Neuroblastoma screening: labeling of HVA and VMA for stable isotope dilution gas chromatography-mass spectrometry.

Neuroblastoma is a curable tumor if detected early enough. Therefore, a screening test is performed in Austrian infants by analyzing urine samples collected and dried on filter strips. Screening is performed by measuring homovanillic acid (HVA) and vanillylmandelic acid (VMA) using the enzymatic immunoassay chemistry (EIA) method and reexamining the elevated values by high-performance liquid chromatography. Both methods, however, give a relatively high number of false-positive results.
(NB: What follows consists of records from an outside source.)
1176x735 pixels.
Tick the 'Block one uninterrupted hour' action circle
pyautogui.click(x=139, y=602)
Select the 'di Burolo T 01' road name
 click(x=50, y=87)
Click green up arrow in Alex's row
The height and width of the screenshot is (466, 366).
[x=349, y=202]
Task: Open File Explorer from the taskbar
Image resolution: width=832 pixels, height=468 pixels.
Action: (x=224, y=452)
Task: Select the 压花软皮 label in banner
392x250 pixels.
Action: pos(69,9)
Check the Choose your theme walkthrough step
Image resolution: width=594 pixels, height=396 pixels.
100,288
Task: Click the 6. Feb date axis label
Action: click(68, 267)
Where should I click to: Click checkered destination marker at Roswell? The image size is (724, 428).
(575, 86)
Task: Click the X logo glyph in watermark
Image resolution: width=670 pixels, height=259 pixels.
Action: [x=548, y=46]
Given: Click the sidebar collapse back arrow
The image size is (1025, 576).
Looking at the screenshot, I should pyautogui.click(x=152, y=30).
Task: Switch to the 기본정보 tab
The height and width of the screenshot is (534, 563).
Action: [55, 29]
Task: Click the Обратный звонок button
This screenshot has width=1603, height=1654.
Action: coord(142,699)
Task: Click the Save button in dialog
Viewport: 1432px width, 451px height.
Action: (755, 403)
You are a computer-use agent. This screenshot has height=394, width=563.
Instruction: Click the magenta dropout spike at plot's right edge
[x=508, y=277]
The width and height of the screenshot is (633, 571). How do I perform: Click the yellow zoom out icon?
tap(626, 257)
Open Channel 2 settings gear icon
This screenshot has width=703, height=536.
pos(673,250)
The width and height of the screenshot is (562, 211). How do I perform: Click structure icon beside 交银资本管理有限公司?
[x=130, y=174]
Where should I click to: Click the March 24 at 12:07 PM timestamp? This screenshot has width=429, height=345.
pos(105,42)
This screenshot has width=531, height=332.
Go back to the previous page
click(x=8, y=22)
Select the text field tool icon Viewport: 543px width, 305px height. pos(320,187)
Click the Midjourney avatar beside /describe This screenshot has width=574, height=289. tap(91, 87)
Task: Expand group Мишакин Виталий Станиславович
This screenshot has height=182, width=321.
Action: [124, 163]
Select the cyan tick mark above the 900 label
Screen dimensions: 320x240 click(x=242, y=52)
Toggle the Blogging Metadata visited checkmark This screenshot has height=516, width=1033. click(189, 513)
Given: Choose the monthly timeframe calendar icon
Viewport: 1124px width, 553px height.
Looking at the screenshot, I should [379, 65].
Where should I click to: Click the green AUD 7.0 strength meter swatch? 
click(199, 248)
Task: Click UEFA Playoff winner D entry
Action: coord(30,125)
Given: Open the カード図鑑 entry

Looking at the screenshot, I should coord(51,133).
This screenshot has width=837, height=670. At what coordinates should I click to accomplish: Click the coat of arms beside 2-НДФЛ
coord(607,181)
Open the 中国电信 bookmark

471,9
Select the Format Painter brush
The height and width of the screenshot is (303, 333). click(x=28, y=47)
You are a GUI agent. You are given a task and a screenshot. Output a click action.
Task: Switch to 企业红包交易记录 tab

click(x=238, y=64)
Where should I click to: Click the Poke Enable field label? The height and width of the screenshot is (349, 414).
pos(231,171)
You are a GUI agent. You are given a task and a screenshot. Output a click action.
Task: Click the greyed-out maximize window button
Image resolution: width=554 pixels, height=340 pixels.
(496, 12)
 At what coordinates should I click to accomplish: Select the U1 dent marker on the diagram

Therefore, the positives are reexamined by stable isotope dilution (SID) gas chromatography-mass spectrometry (GC-MS), which is the most sensitive and precise method in clinical chemistry. The labeled substance is added as an internal standard to the sample; it has nearly identical chemical and physical properties as the natural analogue, undergoes the entire preparation step, and is detected simultaneously with the natural analogue by the same detector, namely the mass spectrometry, given by a difference in molecular weight. All loss is compensated in this way by the final calculation. At present, HVA but not VMA can be purchased labeled with deuterium, so we started with our method using deuterated HVA as the internal standard for both HVA and VMA. Because the coefficient of variation is not sufficient for VMA, we try to label VMA via different labeling procedures; for example, 1) exchange of the aromatic H against D by incubation with DCI or in alkaline R-OD or LiOD or 2) exchange of phenolic 16OH against 18OH by reaction with H2(18)O in an acidic environment and at high temperatures. Carboxylic 16O can be exchanged against 18O.